[[ INFORMATION PROVIDED, beginning ]]

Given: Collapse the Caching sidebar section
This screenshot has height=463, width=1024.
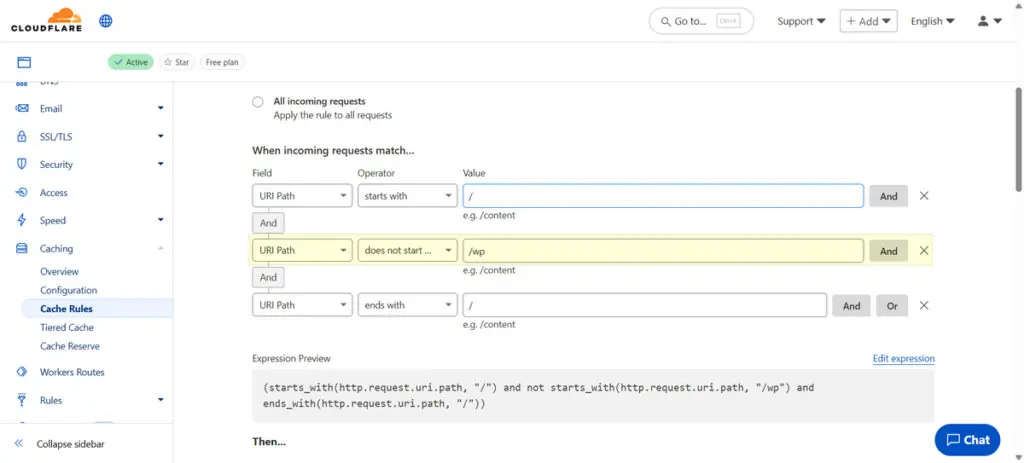Looking at the screenshot, I should pyautogui.click(x=160, y=249).
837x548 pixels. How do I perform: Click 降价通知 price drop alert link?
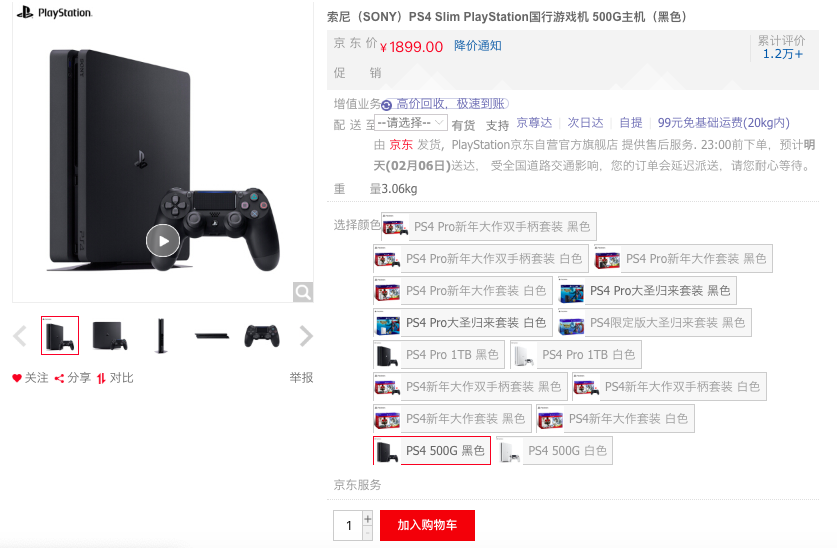point(478,46)
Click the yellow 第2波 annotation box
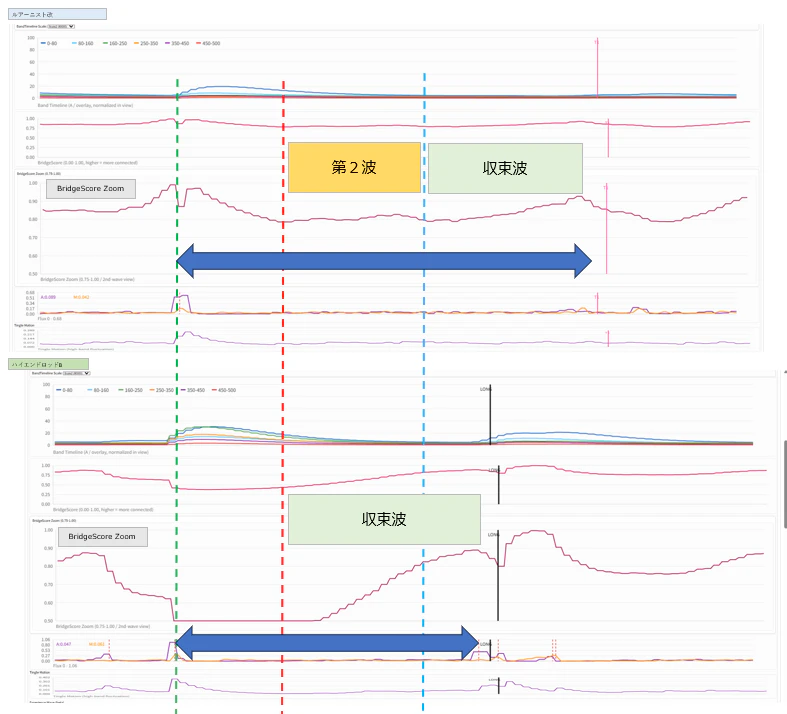Image resolution: width=787 pixels, height=714 pixels. pyautogui.click(x=354, y=168)
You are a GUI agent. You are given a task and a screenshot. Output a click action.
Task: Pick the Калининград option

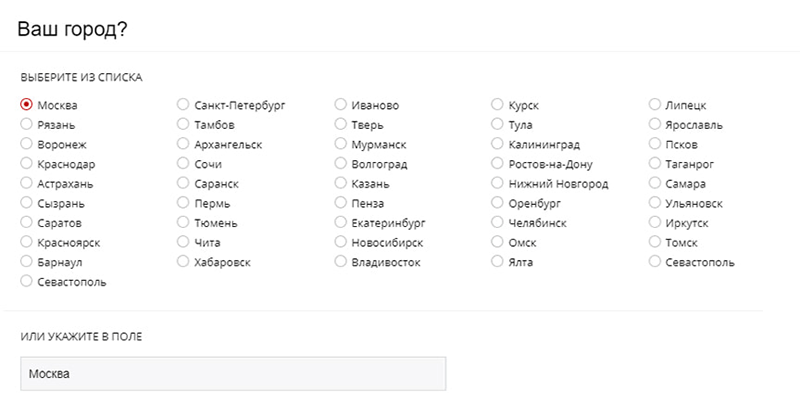click(497, 143)
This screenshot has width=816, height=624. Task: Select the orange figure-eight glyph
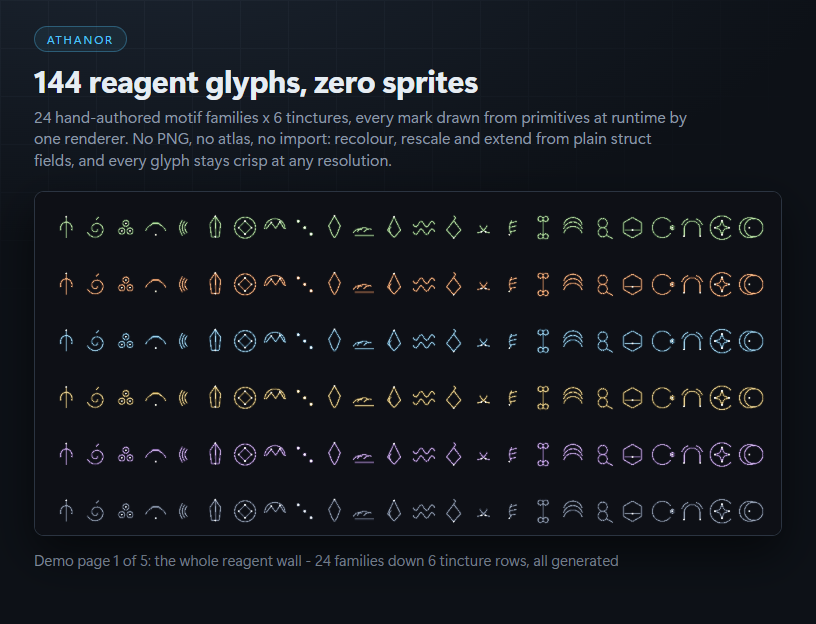tap(604, 285)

[[ INFORMATION PROVIDED, end ]]

## [EXERCISE INSTRUCTIONS]
Once the line containing "Click the yellow 第2波 annotation box" is found, transcribe it and every line after it to the end of the records, exactly and with no pictures.

## [FINISHED TASK]
Click the yellow 第2波 annotation box
Image resolution: width=787 pixels, height=714 pixels. pyautogui.click(x=354, y=168)
You are a GUI agent. You are given a task and a screenshot. Output a click action.
Task: Pick the Калининград option

click(497, 143)
This screenshot has width=816, height=624. Task: Select the orange figure-eight glyph
tap(604, 285)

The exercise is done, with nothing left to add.